--- START ---
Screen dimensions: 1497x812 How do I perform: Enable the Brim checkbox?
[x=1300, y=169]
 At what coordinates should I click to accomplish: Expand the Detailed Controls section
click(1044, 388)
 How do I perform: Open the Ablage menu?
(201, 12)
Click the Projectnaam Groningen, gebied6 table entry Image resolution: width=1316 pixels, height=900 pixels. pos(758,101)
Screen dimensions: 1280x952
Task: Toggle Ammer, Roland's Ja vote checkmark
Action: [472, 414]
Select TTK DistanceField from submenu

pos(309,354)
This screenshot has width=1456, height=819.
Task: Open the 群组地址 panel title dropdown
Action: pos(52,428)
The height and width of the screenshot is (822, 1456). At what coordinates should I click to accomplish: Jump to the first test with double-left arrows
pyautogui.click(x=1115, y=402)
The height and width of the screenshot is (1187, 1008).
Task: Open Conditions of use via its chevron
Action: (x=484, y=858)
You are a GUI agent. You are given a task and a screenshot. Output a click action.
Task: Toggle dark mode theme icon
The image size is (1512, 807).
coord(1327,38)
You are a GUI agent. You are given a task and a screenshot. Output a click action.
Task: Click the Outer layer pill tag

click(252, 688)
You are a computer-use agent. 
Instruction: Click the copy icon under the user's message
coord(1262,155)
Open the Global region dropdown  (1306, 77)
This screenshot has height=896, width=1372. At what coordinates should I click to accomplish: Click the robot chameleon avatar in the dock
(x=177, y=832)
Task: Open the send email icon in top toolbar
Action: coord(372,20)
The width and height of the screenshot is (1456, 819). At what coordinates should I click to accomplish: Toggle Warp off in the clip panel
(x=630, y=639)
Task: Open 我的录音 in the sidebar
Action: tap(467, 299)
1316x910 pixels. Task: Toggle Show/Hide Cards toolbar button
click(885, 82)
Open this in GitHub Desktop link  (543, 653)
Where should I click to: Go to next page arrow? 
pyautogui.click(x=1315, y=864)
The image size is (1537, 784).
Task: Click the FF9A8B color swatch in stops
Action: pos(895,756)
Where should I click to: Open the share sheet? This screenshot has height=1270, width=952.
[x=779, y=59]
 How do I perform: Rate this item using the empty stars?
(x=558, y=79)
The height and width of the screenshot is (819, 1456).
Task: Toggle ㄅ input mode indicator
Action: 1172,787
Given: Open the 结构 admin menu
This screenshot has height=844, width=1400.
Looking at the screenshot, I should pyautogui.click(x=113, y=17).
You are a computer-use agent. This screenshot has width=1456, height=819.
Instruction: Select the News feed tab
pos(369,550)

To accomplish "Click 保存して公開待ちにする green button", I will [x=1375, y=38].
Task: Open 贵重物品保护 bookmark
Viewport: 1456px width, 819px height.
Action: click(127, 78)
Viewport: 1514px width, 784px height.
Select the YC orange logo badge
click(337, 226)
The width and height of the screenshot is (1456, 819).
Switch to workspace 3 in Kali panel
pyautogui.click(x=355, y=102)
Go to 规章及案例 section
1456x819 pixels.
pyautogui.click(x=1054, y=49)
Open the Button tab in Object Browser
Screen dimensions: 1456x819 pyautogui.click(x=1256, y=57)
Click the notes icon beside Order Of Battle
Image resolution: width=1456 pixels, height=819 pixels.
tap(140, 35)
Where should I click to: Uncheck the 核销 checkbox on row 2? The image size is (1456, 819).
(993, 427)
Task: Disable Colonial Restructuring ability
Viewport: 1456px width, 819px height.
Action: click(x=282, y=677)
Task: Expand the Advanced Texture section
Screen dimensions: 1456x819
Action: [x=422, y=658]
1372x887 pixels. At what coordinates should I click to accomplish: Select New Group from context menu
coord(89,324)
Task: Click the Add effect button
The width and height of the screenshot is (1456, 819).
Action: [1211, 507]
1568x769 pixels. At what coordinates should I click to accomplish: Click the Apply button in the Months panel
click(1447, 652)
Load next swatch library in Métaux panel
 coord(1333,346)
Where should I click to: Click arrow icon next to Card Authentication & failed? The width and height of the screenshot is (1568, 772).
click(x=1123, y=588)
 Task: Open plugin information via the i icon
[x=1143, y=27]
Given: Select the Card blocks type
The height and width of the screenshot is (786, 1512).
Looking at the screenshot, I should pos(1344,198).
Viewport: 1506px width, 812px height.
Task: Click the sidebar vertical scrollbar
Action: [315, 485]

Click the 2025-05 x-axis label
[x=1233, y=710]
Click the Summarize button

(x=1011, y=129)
--- END ---
### TASK PROMPT
Needed here are the exact lines from the start of the material through the line that contains "Open this in", and no others.

### RESPONSE AREA
Screen dimensions: 1497x812 How do I perform: Enable the Brim checkbox?
[x=1300, y=169]
 At what coordinates should I click to accomplish: Expand the Detailed Controls section
click(1044, 388)
 How do I perform: Open the Ablage menu?
(201, 12)
Click the Projectnaam Groningen, gebied6 table entry Image resolution: width=1316 pixels, height=900 pixels. pos(758,101)
Screen dimensions: 1280x952
Task: Toggle Ammer, Roland's Ja vote checkmark
Action: [472, 414]
Select TTK DistanceField from submenu

pos(309,354)
This screenshot has width=1456, height=819.
Task: Open the 群组地址 panel title dropdown
Action: pos(52,428)
The height and width of the screenshot is (822, 1456). At what coordinates should I click to accomplish: Jump to the first test with double-left arrows
pyautogui.click(x=1115, y=402)
The height and width of the screenshot is (1187, 1008).
Task: Open Conditions of use via its chevron
Action: (x=484, y=858)
You are a GUI agent. You are given a task and a screenshot. Output a click action.
Task: Toggle dark mode theme icon
The image size is (1512, 807).
coord(1327,38)
You are a GUI agent. You are given a task and a screenshot. Output a click action.
Task: Click the Outer layer pill tag

click(252, 688)
You are a computer-use agent. 
Instruction: Click the copy icon under the user's message
coord(1262,155)
Open the Global region dropdown  (1306, 77)
This screenshot has height=896, width=1372. At what coordinates should I click to accomplish: Click the robot chameleon avatar in the dock
(x=177, y=832)
Task: Open the send email icon in top toolbar
Action: coord(372,20)
The width and height of the screenshot is (1456, 819). At what coordinates should I click to accomplish: Toggle Warp off in the clip panel
(x=630, y=639)
Task: Open 我的录音 in the sidebar
Action: tap(467, 299)
1316x910 pixels. Task: Toggle Show/Hide Cards toolbar button
click(885, 82)
Open this in GitHub Desktop link  (543, 653)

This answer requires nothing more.